- _Esercizi scritti_:
1/ Riscrivi il brano sull'inchiesta antimafia partendo da "Il fantasma dell’ultimo" e proseguendo fino a "stoppata dai carabinieri.", sostituendo "carabinieri" con "poliziotti".
2/ In base al brano sull'inchiesta antimafia, spiega perché la faida per il potere a Monreale non è andata avanti.
── Estratto della pagina
Il fantasma dell’ultimo dei padrini latitanti fa capolino nei dialoghi dell’inchiesta sulla mafia di San Giuseppe Jato e Monreale. Evocato – è già accaduto altre volte – come l’unico capace di zittire tutto e tutti. A tirarlo in ballo stavolta è l’uomo che accompagnava Onofrio Buzzetta al cospetto di Rosario Lo Bue. Buzzetta era uno dei mafiosi che, secondo l’accusa, entrò in rotta di collisione con il vertice del clan di Monreale. Avrebbero voluto addirittura eliminarlo, ma la faida per il potere nella cittadina alle porte di Palermo è stata stoppata dai carabinieri.
────
── Dati di partenza
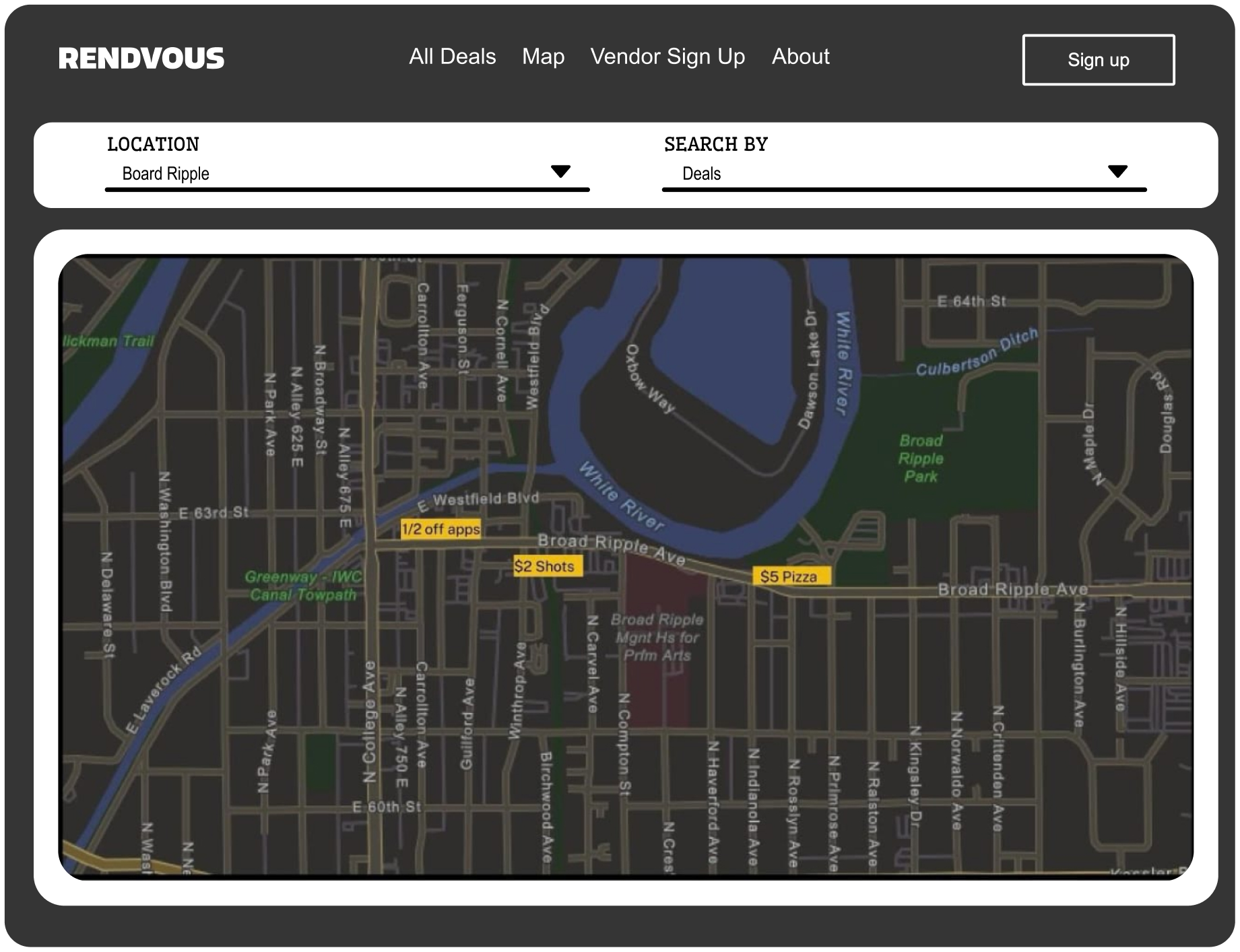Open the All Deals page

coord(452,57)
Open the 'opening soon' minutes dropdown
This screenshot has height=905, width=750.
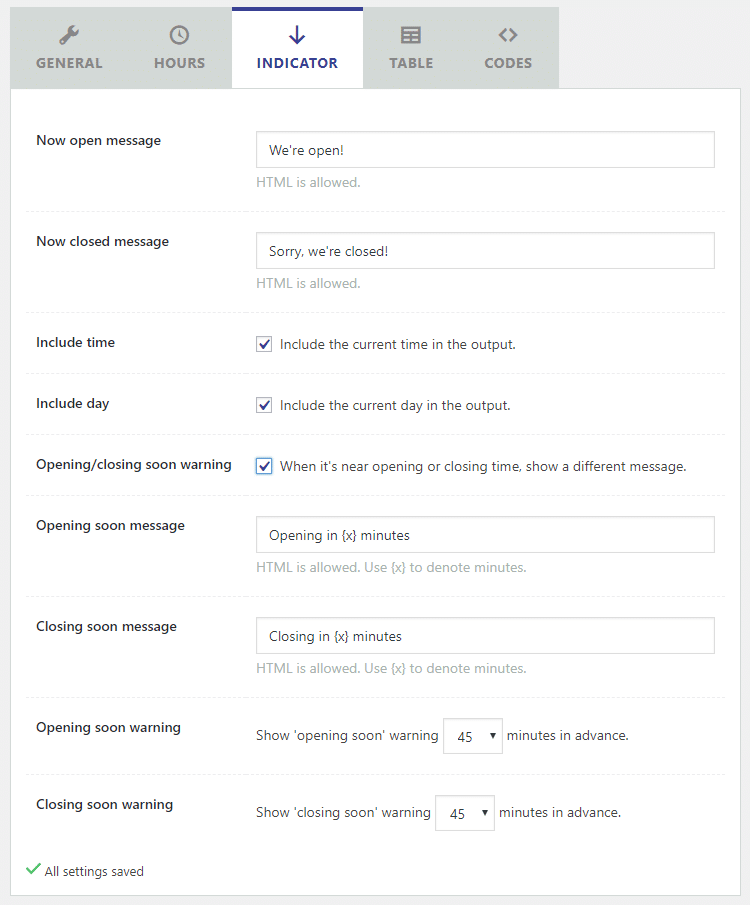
────
- _Soluzioni svolte_:
1/
Il fantasma dell’ultimo dei padrini latitanti fa capolino nei dialoghi dell’inchiesta sulla mafia di San Giuseppe Jato e Monreale. Evocato – è già accaduto altre volte – come l’unico capace di zittire tutto e tutti. A tirarlo in ballo stavolta è l’uomo che accompagnava Onofrio Buzzetta al cospetto di Rosario Lo Bue. Buzzetta era uno dei mafiosi che, secondo l’accusa, entrò in rotta di collisione con il vertice del clan di Monreale. Avrebbero voluto addirittura eliminarlo, ma la faida per il potere nella cittadina alle porte di Palermo è stata stoppata dai poliziotti.

2/ La faida per il potere nella cittadina alle porte di Palermo non è andata avanti perché è stata fermata dai carabinieri.